WORK TO BE COMPLETED
Scan the material for the word "agent" and return every matching line.

- Opening Delimiter -

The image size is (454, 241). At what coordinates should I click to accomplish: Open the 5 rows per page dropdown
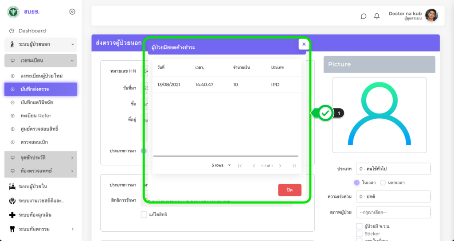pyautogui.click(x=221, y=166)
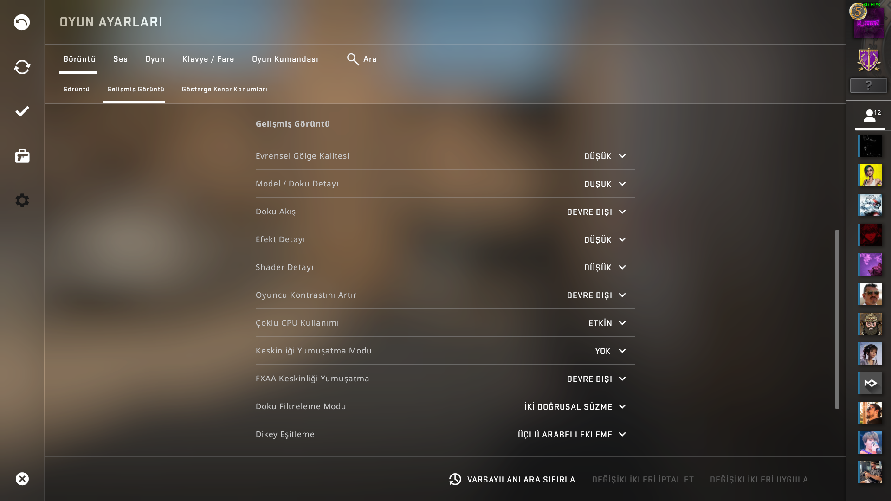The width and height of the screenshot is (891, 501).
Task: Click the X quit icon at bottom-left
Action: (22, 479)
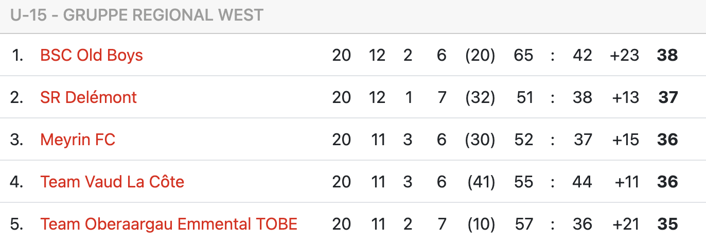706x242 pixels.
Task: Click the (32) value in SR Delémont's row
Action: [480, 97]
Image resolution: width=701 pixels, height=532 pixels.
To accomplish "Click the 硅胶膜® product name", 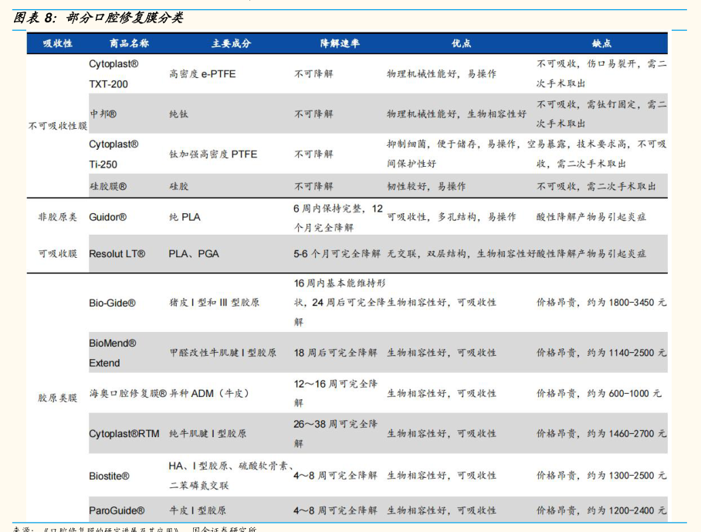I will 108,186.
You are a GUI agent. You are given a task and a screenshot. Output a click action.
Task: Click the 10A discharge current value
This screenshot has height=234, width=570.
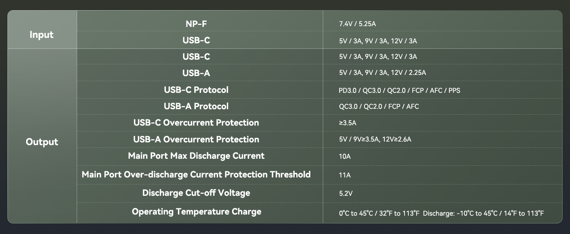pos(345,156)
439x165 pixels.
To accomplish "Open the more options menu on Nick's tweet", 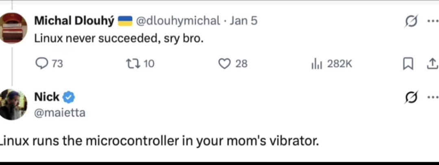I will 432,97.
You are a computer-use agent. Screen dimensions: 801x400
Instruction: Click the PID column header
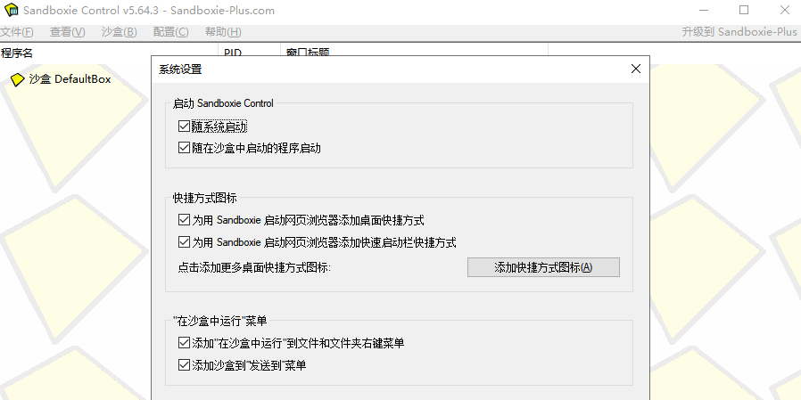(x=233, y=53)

- Closing Delimiter -

EXERCISE ANSWER
You are a GUI agent. You are given a task and a screenshot. Output a click action.
You are a computer-use agent. Screen dimensions: 801x400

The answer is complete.